Overview

A prompt is a contract. The system message is the part of the contract that stays in force; the user message is the request under that contract. Write durable rules into the system prompt and put the per-turn ask in the user message. The patterns below apply whether the model is Claude, GPT-4.1, or a local Llama 3 served by ollama.

Put durable instructions in the system prompt

System prompts persist across turns; user messages do not. Anything the model should obey on every turn belongs in the system prompt.

  • Role definition, voice rules, banned constructions: system.
  • Output schema, tool list, safety policy: system.
  • The specific question or task: user.

A system prompt that restates the current task is wasted budget. A user message that restates the role on every turn is brittle; the model will drift if the user forgets to repeat it.

Frame the role explicitly

State what the model is and what it is not. Vague roles produce vague output.

You are a SQL reviewer for a Postgres 17 codebase. You read migrations
and return one of: approve, request_changes, block. You do not write
new SQL. You do not comment on style outside the rules in section 2.
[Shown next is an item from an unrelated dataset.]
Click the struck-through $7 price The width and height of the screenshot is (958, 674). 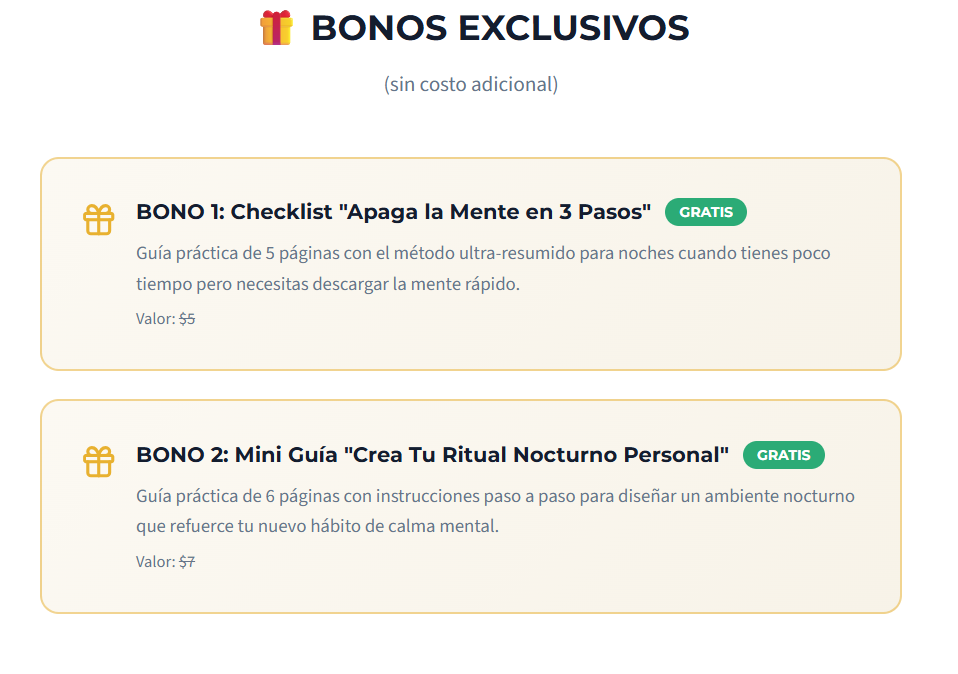click(x=187, y=562)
Two lines of explicit framing beat a paragraph of “be helpful.” Name the domain, the input, the output type, and the non-goals.
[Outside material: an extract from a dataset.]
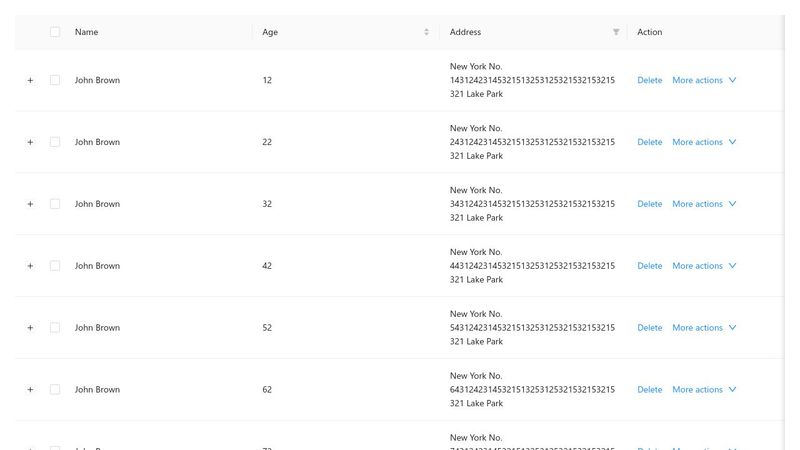The height and width of the screenshot is (450, 800).
Task: Expand the row with age 32
Action: (30, 204)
Use few-shot examples only when the task is hard to describe

Examples are expensive context. Use them when the rule is easier to demonstrate than to state, not as decoration.

  • Good case for few-shot: classifying user intents into ten categories, where the boundary between two categories is subtle.
  • Bad case: “write a summary.” The rule is statable; the example just doubles the token count.

When you do include examples, show three to five, cover the edge cases, and label inputs and outputs unambiguously.

Return structured output via JSON Schema or tool use

Prose is for humans. Anything a program will consume should be JSON validated against a schema. Use the model’s tool-use or structured-output mode; do not parse free-form prose with regex.

{
  "type": "object",
  "required": ["verdict", "reasons"],
  "properties": {
    "verdict": { "enum": ["approve", "request_changes", "block"] },
    "reasons": { "type": "array", "items": { "type": "string" } }
  }
}

A schema gives you a validation step. If parsing fails, you retry or fall back, instead of shipping malformed data downstream.

Anchor with concrete formats

When the output is a document, show the exact format. Headings, field order, length bounds.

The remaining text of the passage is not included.